Donnerstag, 11. März « zurück

Zweiter Anlauf für Raiffeisen-Fusion

Orientierungsversammlung in Appenzell zur geplanten Fusion der Raiffeisenbanken

Trotz des Neins der Gontner 2009 sei der Verwaltungsrat der Raiffeisenbank Gonten-Brülisau vor einem halben Jahr wiederum auf die Appenzeller zugegangen und habe das Gespräch gesucht für eine Fusion.
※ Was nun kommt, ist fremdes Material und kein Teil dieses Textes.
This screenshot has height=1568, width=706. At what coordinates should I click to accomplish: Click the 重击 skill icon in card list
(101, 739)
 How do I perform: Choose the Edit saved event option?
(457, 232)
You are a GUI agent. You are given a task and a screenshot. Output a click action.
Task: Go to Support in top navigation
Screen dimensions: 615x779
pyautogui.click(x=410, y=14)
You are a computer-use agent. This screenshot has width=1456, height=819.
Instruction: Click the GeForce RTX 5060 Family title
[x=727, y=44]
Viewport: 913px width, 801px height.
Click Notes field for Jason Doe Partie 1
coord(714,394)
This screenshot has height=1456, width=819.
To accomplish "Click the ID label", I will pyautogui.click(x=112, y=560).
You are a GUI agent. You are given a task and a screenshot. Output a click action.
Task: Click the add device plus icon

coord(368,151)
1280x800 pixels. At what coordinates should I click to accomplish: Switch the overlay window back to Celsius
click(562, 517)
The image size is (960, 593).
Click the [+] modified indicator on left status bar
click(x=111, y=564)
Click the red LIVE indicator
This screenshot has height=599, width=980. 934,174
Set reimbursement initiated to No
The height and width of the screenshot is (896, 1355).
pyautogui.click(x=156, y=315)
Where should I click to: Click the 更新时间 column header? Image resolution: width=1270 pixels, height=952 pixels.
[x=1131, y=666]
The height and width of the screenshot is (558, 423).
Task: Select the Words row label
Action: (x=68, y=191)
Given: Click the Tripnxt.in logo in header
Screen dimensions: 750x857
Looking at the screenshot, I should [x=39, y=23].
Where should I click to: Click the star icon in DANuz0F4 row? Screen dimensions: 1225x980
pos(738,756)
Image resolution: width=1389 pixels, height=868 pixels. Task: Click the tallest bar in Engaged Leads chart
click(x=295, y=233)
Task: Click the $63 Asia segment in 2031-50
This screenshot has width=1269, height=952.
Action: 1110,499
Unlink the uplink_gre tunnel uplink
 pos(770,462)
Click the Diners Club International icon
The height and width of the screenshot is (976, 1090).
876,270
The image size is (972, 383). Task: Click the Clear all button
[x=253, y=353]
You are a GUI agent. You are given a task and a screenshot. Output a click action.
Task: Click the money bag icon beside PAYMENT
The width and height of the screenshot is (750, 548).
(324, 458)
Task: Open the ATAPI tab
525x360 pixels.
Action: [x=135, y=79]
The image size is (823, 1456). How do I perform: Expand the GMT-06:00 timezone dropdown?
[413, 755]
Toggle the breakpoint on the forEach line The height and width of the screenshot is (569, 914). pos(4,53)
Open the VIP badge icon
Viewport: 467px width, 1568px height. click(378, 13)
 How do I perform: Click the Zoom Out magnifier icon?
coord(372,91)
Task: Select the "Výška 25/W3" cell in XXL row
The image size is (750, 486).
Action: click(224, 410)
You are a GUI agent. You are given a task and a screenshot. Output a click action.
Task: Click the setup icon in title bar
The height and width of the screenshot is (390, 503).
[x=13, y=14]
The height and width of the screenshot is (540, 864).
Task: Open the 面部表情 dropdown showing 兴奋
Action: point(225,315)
So begründete Marco Züger, Verwaltungsratspräsident der Raiffeisenbank Appenzell, vorgestern Dienstag im Hotel Säntis, warum das Geschäft bereits wieder bei beiden Generalversammlungen traktandiert wird. Dass der Verwaltungsrat der Raiffeisenbank Appenzell in corpore erschien, macht deutlich, welche Bedeutung er dem Geschäft beimisst.
Mit einer Fusion könnten Synergien genutzt werden; Ziel sei ganz klar das Erhalten der Geschäftsstellen in Brülisau und Gonten. Wenn eine Fusion nur Vorteile verspreche, wurde weiter gefragt, stelle sich die Frage, warum sie erst jetzt an die Hand genommen werde. Der Druck sei bisher wohl zu wenig stark gewesen, erwiderte Züger.
Das Nein letztes Jahr in Gonten sei eigentlich gar kein grundsätzliches Nein gewesen, präzisierte der Verwaltungsratspräsident von Appenzell. Die Mehrheit, rund sechzig Prozent, sei für eine Fusion gewesen, aber sie sei an der statutarischen Vorschrift der Zweidrittels-Mehrheit gescheitert. Der Zeitplan sieht nun vor, dass die Generalversammlung in Gonten am 19. März erneut über eine Fusion zu beschliessen hat. Bei einer Annahme wird das Geschäft auch an der Generalversammlung in Appenzell am 13. April behandelt; bei einem erneuten Nein würde es (wie schon letztes Jahr) wegfallen.
Bei einem erneuten Nein werde das Thema von der Raiffeisenbank Appenzell «ad acta gelegt». «Wenn die Gontner warten, bis es gar nicht mehr anders geht, wird es für sie unangenehm», antwortete Marco Züger auf eine Frage nach den Auswirkungen eines Nein. Sie wären ganz klar auch finanzieller Art. Bereits das letztjährige Nein habe «einen grossen zusätzlichen Aufwand verursacht».